Huhne had twice stood unsuccessfully for election as Leader of the Liberal Democrats: in 2006 he came second to Sir Menzies Campbell and in 2007 he narrowly lost to Nick Clegg. His political career ended with resignation in February 2013, when he was (with his ex-wife) convicted of perverting the course of justice in relation to speeding offences. He ultimately pleaded guilty, and was sentenced to eight months in prison, serving nine weeks before being released in May 2013.

Huhne was reported in December 2023 to have settled with News Corporation (Rupert Murdoch's newspaper holding company that owned the main newspapers responsible for bringing him down, the Sun, News of the World and Sunday Times) over illegal information-gathering including phone-hacking. Huhne received six-figure damages and his legal costs. Huhne said that News targeted him because he had called for a reopening of the police investigation into phone-hacking (that led to the conviction of Andy Coulson, editor of the News of the World) and a judicial inquiry (eventually the Leveson Inquiry).

Huhne was joined by other former Liberal Democrat ministers including Vince Cable and Norman Lamb, and claimed that News of the World had not hacked him just for tabloid titillation but as an attempt to remove him as a critic and to spy on the Government in its intentions on whether to refer Murdoch's Sky bid to the competition authorities.

==Legacy as Energy Secretary==

As Energy and Climate Change Secretary, Huhne was responsible for pushing through an Electricity Market Reform (in the White Paper in 2011)
that has been widely copied in Europe and even China. The central idea was to provide certainty to investors, and thereby to investors, by fixing a price for renewables that involve heavy up-front capital expenditure (such as offshore and onshore wind, and large-scale solar). The fixed price, backed by the government, reduces the cost of capital to the project, while developers are encouraged to bid the lowest possible price for the project in a dutch auction. This ensures that taxpayers get value for money.
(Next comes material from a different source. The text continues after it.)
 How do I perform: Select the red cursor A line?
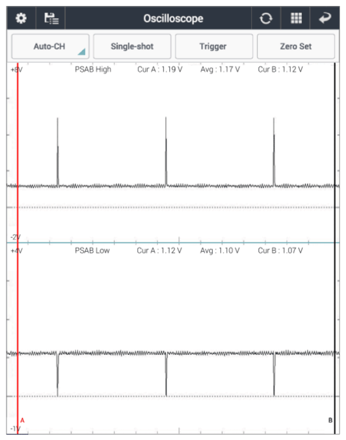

If the market price exceeds the strike price agreed, the developers pay back the government, but the government subsidises the developers if the price is under the market price.

These “auctioned and two-way contracts for difference” were a clear market-oriented break from civil servants determining a fixed price, and have been widely held responsible for the rapid reduction in costs of leading renewables as developers and manufacturers have attempted to win contracts by under-bidding rivals. For example,
offshore wind project developers in the United Kingdom signed contracts to sell their energy at an average price of $143 USD per megawatt hour (MWh) in 2010, when only a little more than 500
megawatts (MWs) of offshore wind turbines were operational. By 2019, U.K. project developers were
signing contracts on average worth $50/MWh, by which time installed capacity in the U.K. had reached
nearly 10,000 MWs. Globally, the average levelized cost of energy (LCOE) of offshore wind fell from a 2012 high of $255/MWh to
only $84/MWh in 2020, a reduction of 67.5%.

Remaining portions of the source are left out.